> SOAL 1
Ketik ulang bagian kutipan tentang etika transparansi dalam seleksi pejabat, mulai dari "Manifestasi dari meritokrasi, ujar" dan berakhir pada "prestasi, dan intergritas.".
> SOAL 2
Tulislah kelanjutan kutipan tentang seleksi pejabat oleh Gubernur Iqbal, dimulai sesudah kalimat terakhirnya.

> KUTIPAN TEKS
....
Langgar Etika Transparansi

Pengamat lainnya punya pandangan berbeda. Sikap Gubernur Iqbal dinilai mencedari etika transparansi dalam seleksi ini. Iqbal memang terlihat tunduk menolak nepotisme dan menegakkan prinsip meritokrasi sesuai visinya. Namun justru mengabaikan sistem penjaringan yang objektif.

“Dia menggugurkan sebagian dari objektifitas dari proses meritokrasi. Dua hal itu secara etik sudah dilanggar,” kata Pengamat sekaligus Akademisi dari Universitas 45 Mataram, Dr. Alfisahrin, Rabu, 17 September 2025.

Manifestasi dari meritokrasi, ujar Alfin, adalah seleksi terbuka untuk menjaring betul-betul pejabat yang memiliki kompeten, memiliki prestasi, dan intergritas.
....
> CUPLIKAN DATA
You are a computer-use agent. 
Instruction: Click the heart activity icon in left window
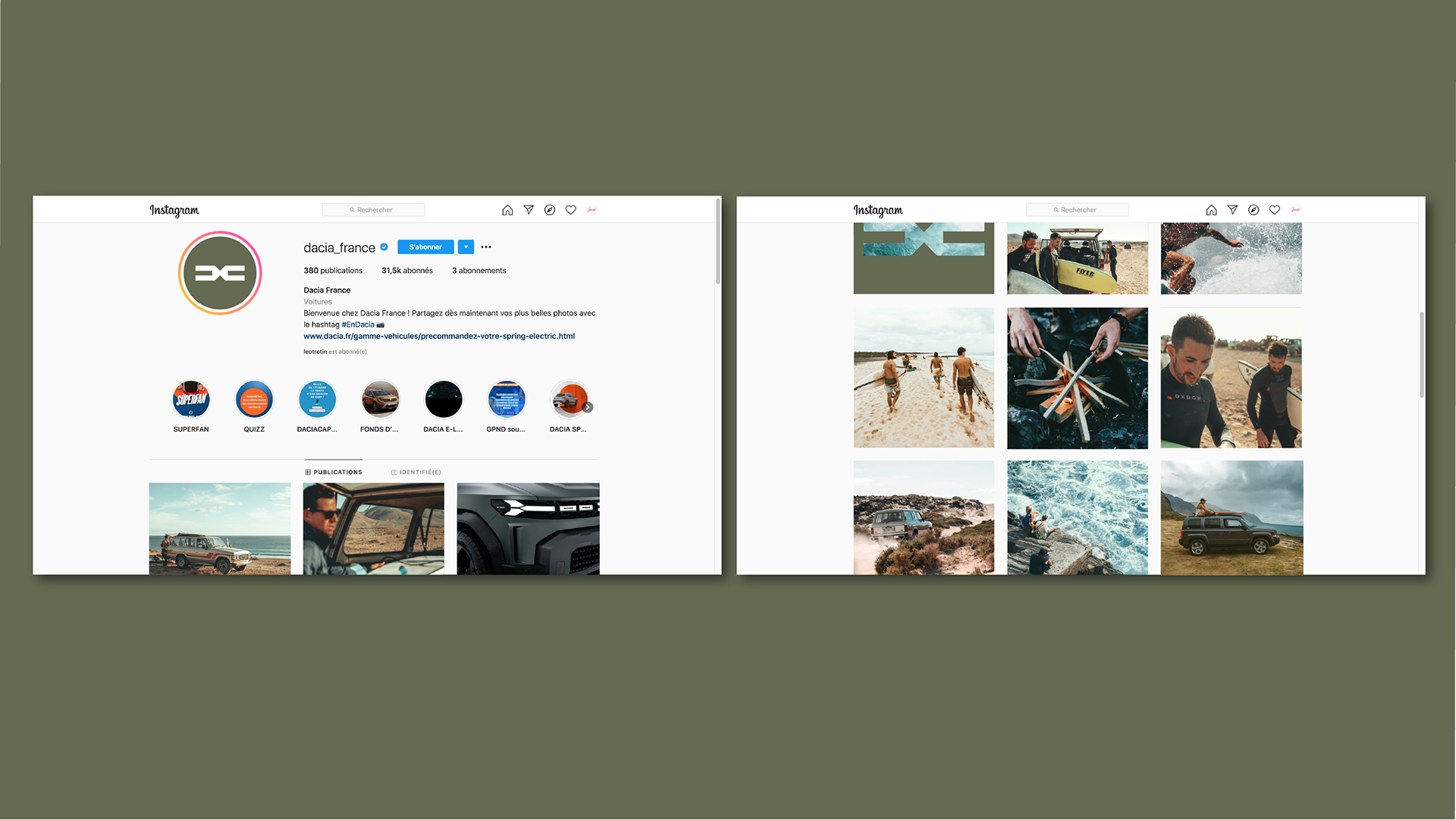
....
> JAWABAN TERTULIS 1
Manifestasi dari meritokrasi, ujar Alfin, adalah seleksi terbuka untuk menjaring betul-betul pejabat yang memiliki kompeten, memiliki prestasi, dan intergritas.

> JAWABAN TERTULIS 2
“Tiga hal ini setelah dilakukan seleksi terbuka itu mencerminkan bahwa penegakan dari sistem meritokrasi,” ujarnya.

Keberhasilan kakak kandung Gubernur Iqbal, Baiq Nelly, memperoleh nilai tertinggi dalam seleksi terbuka, sebenarnya patut diapresiasi, karena memang, sistemnya seleksi terbuka. Mengedepankan transparansi dan objektivitas.

Namun jika pilihan gubernur tidak meloloskan kakak kandungnya hanya karena takut dinilai nepotisme, hal itu justru keliru.

“Buat apa diseleksi kalau kemudian dianulir kembali?. Jadi biarkan saja kakak kandungnya ini lolos karena memang dilakukan uji publik dan seleksi yang sifatnya terbuka. Dan itu lah kemudian yang disebutkan sebagi inti kunci dari meritokrasi,” jelasnya.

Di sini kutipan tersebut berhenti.